Some Early Spring-Time Reflections
Who knew that so much could happen in a period of just twenty-four months, right? Two years ago, our world forever changed–and it looks to be changing again–in numerous ways–with current conflicts and challenges at both home and abroad.
We may even begin to ask ourselves: “what do I even possibly begin to do right now, when everything seems so chaotic, stressful, and unpredictable?”
For me, if I have learned anything in these past twenty-four months, it has been to control what I can control. With so many negative things in the news, it can be pretty easy to think that everything is quite bleak right now (and hopelessly destined to perhaps stay that way for the foreseeable future).

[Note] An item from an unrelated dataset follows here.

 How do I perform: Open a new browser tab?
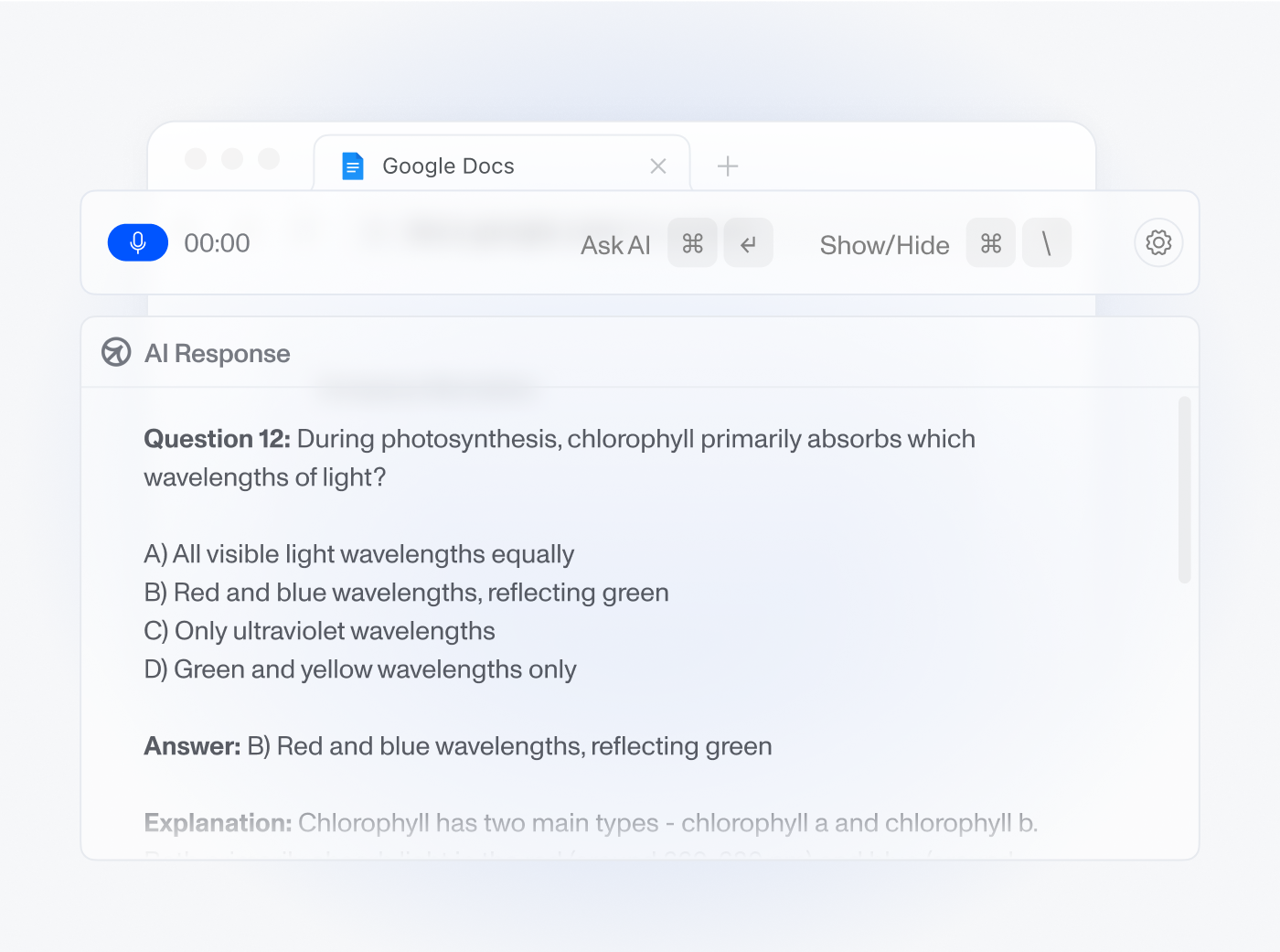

I have to admit: The first three months of 2022 have been a time where I have overdone it–even by my normal standards. Since the calendar turned over for this year, these past three months have been anxiety-laden and they have felt overwhelming at times. One of the things that has worked, however, for me, is to try to be more present-minded. Anxiety, stress, and worry often seem to flair-up the most when we may be looking (rather hopelessly) too much to the past or worrying too far into the future. This makes good sense, too. The past cannot be changed; and weeks, months, and years into the future often are too far off–and with too many different variables and things that can happen–that can make situations suddenly shift in a hurry (which, then, only makes it even that much harder to predict or fully plan for).

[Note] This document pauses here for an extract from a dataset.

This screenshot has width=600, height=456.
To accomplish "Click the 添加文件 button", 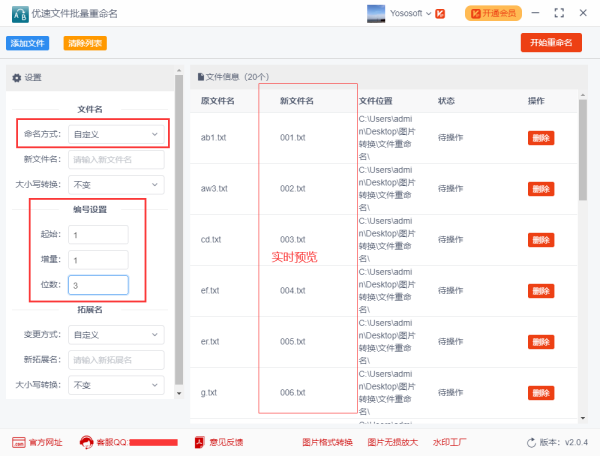I will pyautogui.click(x=28, y=43).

I would even say that the busier and more stressed we are, the more important it probably is to be more present-minded; to only try to think about the current day as much as we can (or only think about the current over-scheduled week, and not a future over-scheduled week–or month–that follows, for instance).
Taking-On Too Much:
Since the start of the new year, I have been taking a Master’s-level course at my alma mater university; keeping up with my long-distance running training schedule (with the hopes of getting ready for a triathlon this year); prepping for a presentation and planning of a state-level conference earlier in March; trying to plan for a professional-based get-together later this Spring; along with work (and taking on some extra things, like setting up a couple field trips for students and coordinating a day for Senior students to complete their college applications); completing my daily readings and working on my Spanish-language skills (each, a half hour a day, six days a week); prepping for some legislative advocacy work on a couple of Education-based initiatives in Michigan; and getting ready, in April, to drive down to Columbus, OH., as part of a multi-day High School Counselor Advisory Board annual in-person gathering. Some of these things, of course, can be equal parts exciting and anxiety-evoking–all at the same time!

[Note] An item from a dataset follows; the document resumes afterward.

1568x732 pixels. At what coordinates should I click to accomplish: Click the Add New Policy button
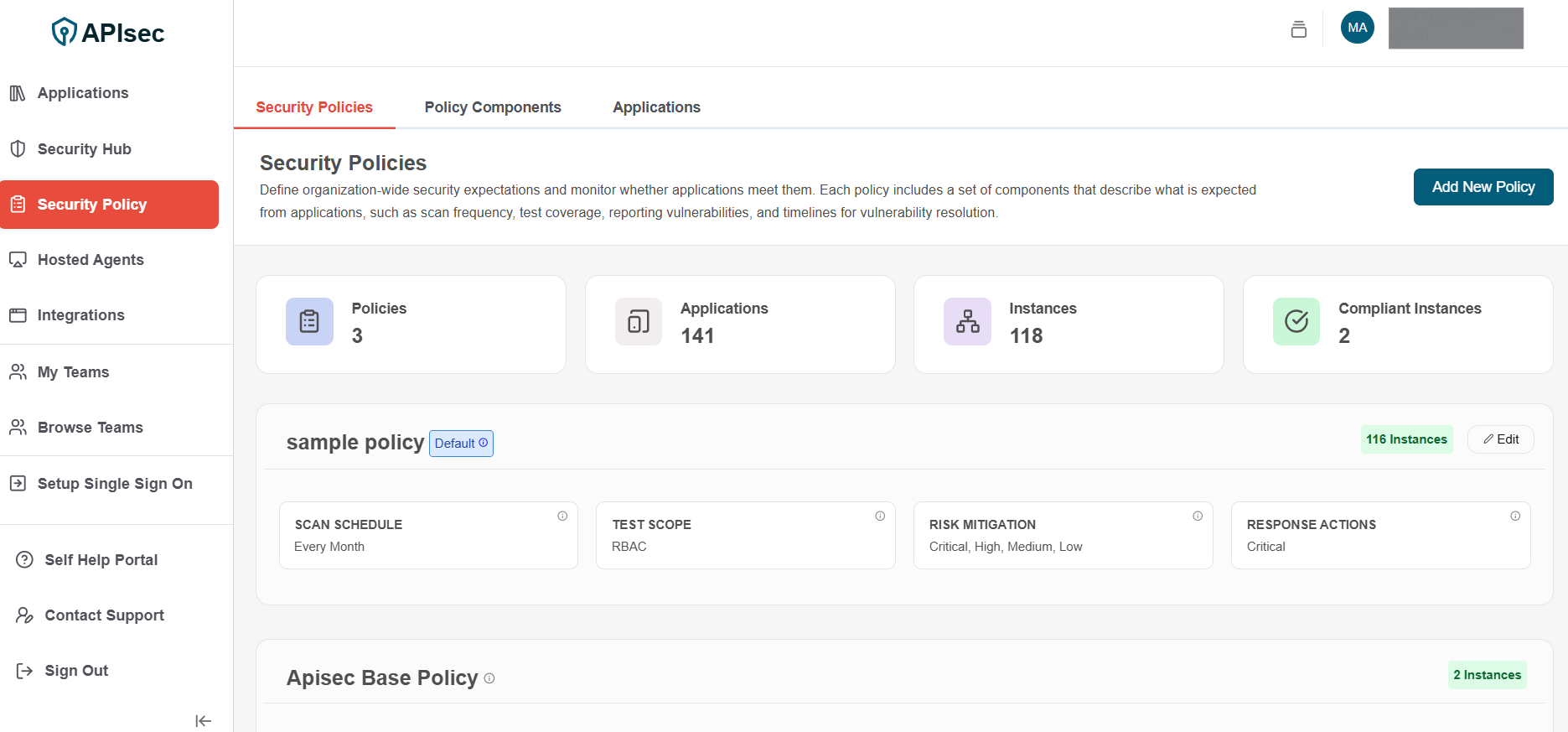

More to the point, I definitely do not say all of this in any strange sort of way of humble-bragging or self-congratulatory chatter. I say this because sometimes we maybe do not give ourselves enough credit for all that we are already doing, and we can help our own life-cause if we just go ahead and list it all out on paper (like taking a mindfulness-like inventory, if you will, of our current level of quality of life). I think the pandemic has taught, or shown, a lot of people that we are not machines; we have to know when to slow-down (or stop).
Knowing Our Limits:
For the first time, in quite a while, I felt like I hit a wall, so to speak. How did I know? I had trouble focusing and concentrating on my regular daily readings and my readings for class (and also not really wanting to do a number of different things that I had initially been excited to do). Those two things really jolted my senses. Usually, I can “lock-in” almost anytime that I want to, but, with greater frequency, I have been fighting against wanting to relax (for about a month straight!) verses aggressively attacking my to-do list. Even committing to writing once a month, here, has presented a challenge. But I decided that going ahead and writing a short article might be cathartic to me (and potentially comforting to some readers), so I decided to push ahead despite any initial reservations.
I have learned more about myself in these early months of 2022 than maybe any other point in my life–and what I am capable of (and what my limits also seem to be).
Heading into the third year of this global pandemic has not been easy for a lot of people. A lot of folks are dealing with heavy grief and loss; financial difficulties; relational strains; work fatigue; small and large stressors; and anxiety over a world that seems less predictable by the day.
What’s Next?
Heck, even just thinking about some of those aforementioned things is stressful, no? That is why I keep going back to the idea of controlling what we can control and focusing more on the here-and-now. Our to-do lists might be ever-growing, but what can we do, right now–today–to reduce our stress and anxiety, while simultaneously increasing our happiness and peace? It’s OK for that thought to sound equal parts incredibly simplistic and maddeningly elusive–all at the same time. But that is life, sometimes.
For me, I think my next evolution in growth may come from finding better ways to decompress and relax, and to not take-on more than I probably should take-on at any one given time. Yet, with that said, I am currently forced to find creative ways to cope with a jam-packed schedule. If I think about six jam-packed schedules in a row (I practice a slightly-modified ancient Sabbath approach to life on Sundays), then I stress myself out six-fold–each and every day. But if I only focus on one jam-packed day at a time–the current day–then I feel a little bit more in control of a (very) busy season of life. But we all need rest; we all need time to pause and reflect. Today’s hustle culture is not healthy, and I need to be very careful not to buy-into the allure of that (unsustainable) way of living.